- _Excerpt provided_:
— begin —

Class-D amplifiers often quote efficiency of 95% or higher at maximum output. Even at 10W out, a nominal 40W amplifier may reach >90% efficiency. But wait – we listen to music at an average output of just a few Watts, if that. And efficiency at those levels is much, much less, often dropping to 20% or lower, as shown in Figure 1 [1]. How can we improve that?
Figure 2 shows the canonical traditional Class-D topology. The audio signal is modulating the duty cycle of the gate drive signals, and the output L-C filter recovers the audio signal, which appears across the capacitor and is sent to the speaker. For efficiency, the switching losses in M1 and M2 as well as the losses in the filter components, in particular the inductor, are important. That inductor is physically a large component (depending on the oscillation frequency) as it should remain linear even when carrying large output currents. It’s relatively bulky, lossy and costly.
Switching losses predominantly appear in the output devices M1 and M2. Switching speeds cannot be infinite as the internal parasitic capacitances in the devices need to be charged and discharged in each switching cycle, which needs time, however short. There is also the need for what is called a “dead time” where neither device is on, to avoid what would amount to a direct short from the power rail to ground if both would be on at the same time. Switching losses are the product of voltage and current during the switching time when the current change through the device takes a finite time while the voltage across the device changes from full PVdd to zero, which also takes a finite time.

— end —

- _Goal of the exercise_:
Please extend the text on Class-D amplifier efficiency, picking up right after its last sentence. The lines further down were taken from a different source and have no connection to the Class-D amplifier text.

- _Data lines_:
— begin —

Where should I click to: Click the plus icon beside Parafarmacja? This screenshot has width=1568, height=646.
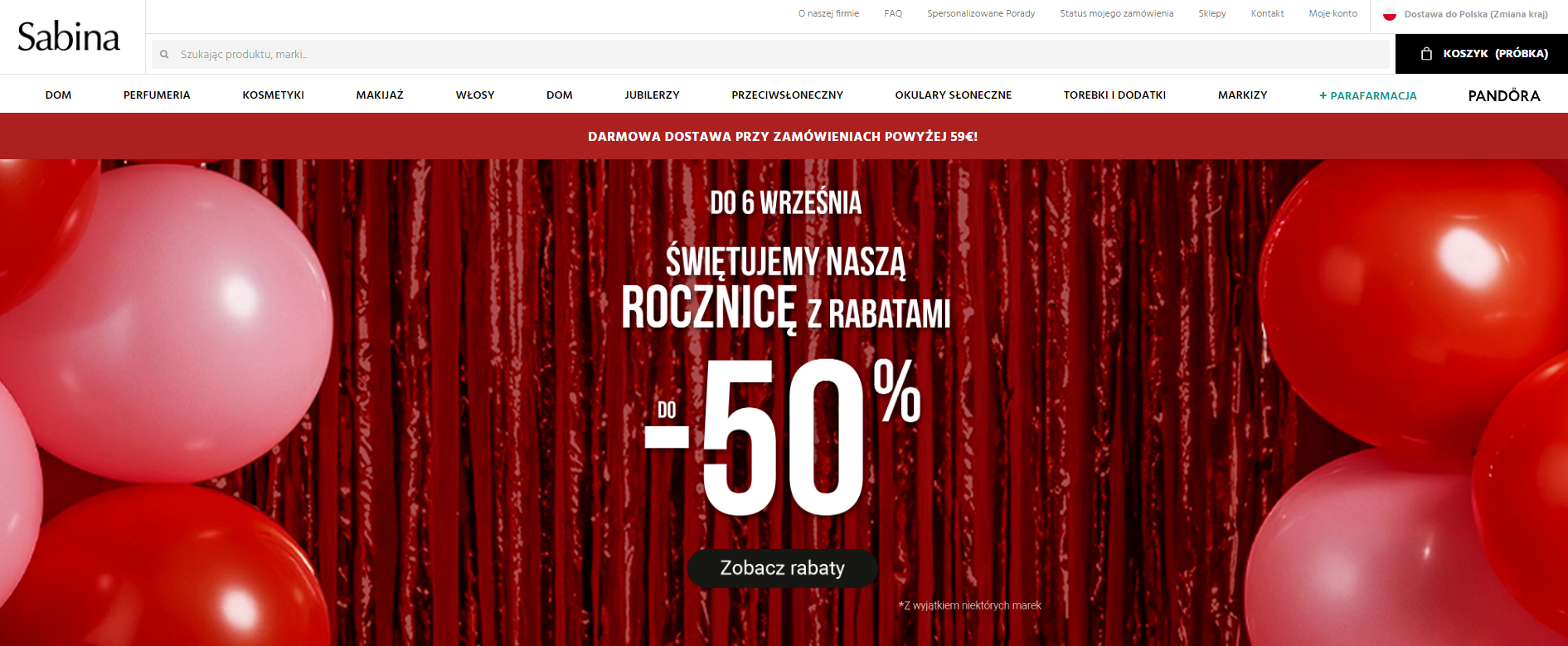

— end —

- _Task output_:
To minimize switching losses, designers strive for minimal dead time and fast switching, but fast switching conflicts with the need to meet EMC requirements. As always in design, it becomes a balancing act.
Thus, even with very low output levels, or with no output (“idle” operation) there is a small dissipation. In modern high-power amplifiers, this is often down to a few Watts, but if the output is similarly low, efficiency has dropped to 50% or less, a far cry from the boasted figures of 95% or more at maximum output. And we know that nobody listens to their music at maximum continuous output, so that 95% efficiency is not really a meaningful number. In fact, Class-D amplifiers can get away with quite small heatsink requirements because the average output power is low and in practice, dissipation is only a little more than the idle dissipation. A nice case of having your cake and eating it too: specify the efficiency for full power and specify the heatsink for low average power.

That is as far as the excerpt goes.